◆ **Extracted information**:
-.-.-

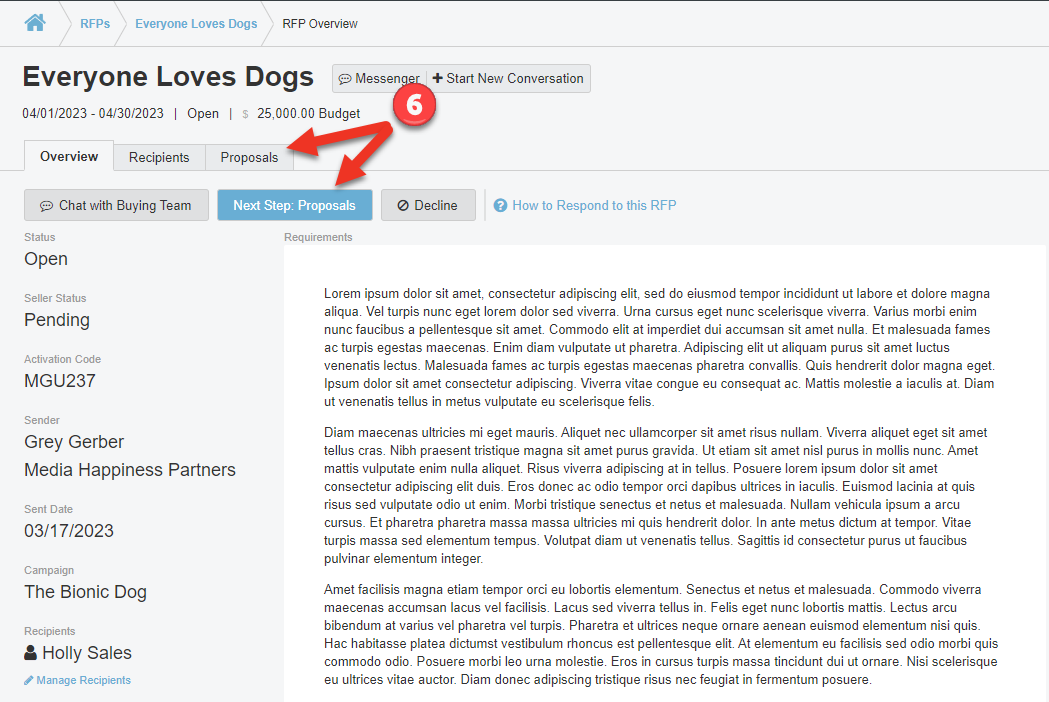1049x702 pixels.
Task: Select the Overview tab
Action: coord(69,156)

-.-.-

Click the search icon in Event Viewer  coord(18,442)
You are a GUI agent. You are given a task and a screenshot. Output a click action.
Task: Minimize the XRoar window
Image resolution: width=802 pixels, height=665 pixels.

-.-.-

◆ **What this task involves**: Retype only the stretch of lines above starting at the one with "Click the search" and stopping at the one with "Image resolution: width=802", exactly as written, with both kept.

◆ **Task answer**:
Click the search icon in Event Viewer  coord(18,442)
You are a GUI agent. You are given a task and a screenshot. Output a click action.
Task: Minimize the XRoar window
Image resolution: width=802 pixels, height=665 pixels.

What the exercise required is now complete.